Uneasiness filled her every breath and she didn’t understand why the police seemed so engrossed with Jean’s death. "How did my husband die?"

"I’m asking the questions, Mrs. Cuvier," the detective said, ignoring her query. "Did you and your husband have an argument last night?"

She paused looking at the man, uncertain how to answer the question. "We had a slight disagreement"

You selfish bastard! The words she had yelled at Jean reverberated through her mind and she knew she could never tell them the whole truth about their quarrel. Otherwise they would think she had been involved in his death.
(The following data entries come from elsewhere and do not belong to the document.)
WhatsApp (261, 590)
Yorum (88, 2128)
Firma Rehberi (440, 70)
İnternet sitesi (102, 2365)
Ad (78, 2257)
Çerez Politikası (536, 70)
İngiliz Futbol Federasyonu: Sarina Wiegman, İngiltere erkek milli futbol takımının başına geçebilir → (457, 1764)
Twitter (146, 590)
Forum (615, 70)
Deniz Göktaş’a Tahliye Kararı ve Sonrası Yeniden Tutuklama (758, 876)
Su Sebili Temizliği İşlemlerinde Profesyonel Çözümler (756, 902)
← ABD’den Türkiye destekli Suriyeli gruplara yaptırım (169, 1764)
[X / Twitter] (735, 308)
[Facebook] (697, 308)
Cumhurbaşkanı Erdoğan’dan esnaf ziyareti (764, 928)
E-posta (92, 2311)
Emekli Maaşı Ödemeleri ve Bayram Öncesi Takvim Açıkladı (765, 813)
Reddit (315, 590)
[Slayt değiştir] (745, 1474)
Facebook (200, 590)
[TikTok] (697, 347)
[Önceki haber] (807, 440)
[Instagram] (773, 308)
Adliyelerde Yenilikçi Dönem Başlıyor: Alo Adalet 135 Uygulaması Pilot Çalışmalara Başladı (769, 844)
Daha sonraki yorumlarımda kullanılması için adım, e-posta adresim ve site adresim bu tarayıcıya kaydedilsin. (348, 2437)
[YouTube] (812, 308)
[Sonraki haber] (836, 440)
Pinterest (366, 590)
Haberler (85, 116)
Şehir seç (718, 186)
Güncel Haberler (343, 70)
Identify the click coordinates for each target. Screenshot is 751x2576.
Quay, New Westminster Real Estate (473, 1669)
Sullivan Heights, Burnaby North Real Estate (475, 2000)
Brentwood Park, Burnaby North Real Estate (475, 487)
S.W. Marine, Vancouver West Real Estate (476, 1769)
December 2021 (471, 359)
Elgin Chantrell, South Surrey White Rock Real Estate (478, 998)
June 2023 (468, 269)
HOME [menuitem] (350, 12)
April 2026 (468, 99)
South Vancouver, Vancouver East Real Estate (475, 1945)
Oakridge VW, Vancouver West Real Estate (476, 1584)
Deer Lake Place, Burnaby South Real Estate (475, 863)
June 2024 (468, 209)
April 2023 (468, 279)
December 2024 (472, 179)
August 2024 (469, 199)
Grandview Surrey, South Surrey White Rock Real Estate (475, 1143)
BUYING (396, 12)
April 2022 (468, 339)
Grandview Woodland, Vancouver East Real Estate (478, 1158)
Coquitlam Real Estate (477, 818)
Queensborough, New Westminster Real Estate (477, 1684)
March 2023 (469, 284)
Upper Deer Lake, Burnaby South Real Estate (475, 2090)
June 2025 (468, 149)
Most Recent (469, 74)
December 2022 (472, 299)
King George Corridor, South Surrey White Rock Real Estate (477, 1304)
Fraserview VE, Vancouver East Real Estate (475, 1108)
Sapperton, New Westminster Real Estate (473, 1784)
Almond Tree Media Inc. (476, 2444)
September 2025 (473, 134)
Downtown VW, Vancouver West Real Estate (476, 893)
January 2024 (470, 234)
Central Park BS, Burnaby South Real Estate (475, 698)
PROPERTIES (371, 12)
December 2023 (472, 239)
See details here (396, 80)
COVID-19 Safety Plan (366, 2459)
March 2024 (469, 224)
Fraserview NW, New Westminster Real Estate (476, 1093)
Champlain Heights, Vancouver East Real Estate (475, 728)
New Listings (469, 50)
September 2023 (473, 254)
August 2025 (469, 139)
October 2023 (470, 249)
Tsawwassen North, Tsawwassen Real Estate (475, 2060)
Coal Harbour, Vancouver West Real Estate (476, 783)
"What was the fight about?"

"It was such a minor disagreement, I scarcely recall," she lied. "I think I’ve told you enough. You need to tell me why you’re asking all these questions."

The detective gazed at her, his eyes cold. The room became silent and she felt like hundreds of eyes were focused on her. A creeping sensation started along the base of her spine and suddenly she felt afraid. Everyone stared at her as if she had done something horrible.

Even the bird that chirped noisily through the window had ceased its singing and all sound was suspended in uncanny silence.

"How did my husband die?" she insisted, her voice rising. The detective watched her, his beady eyes intent. "Tell me!"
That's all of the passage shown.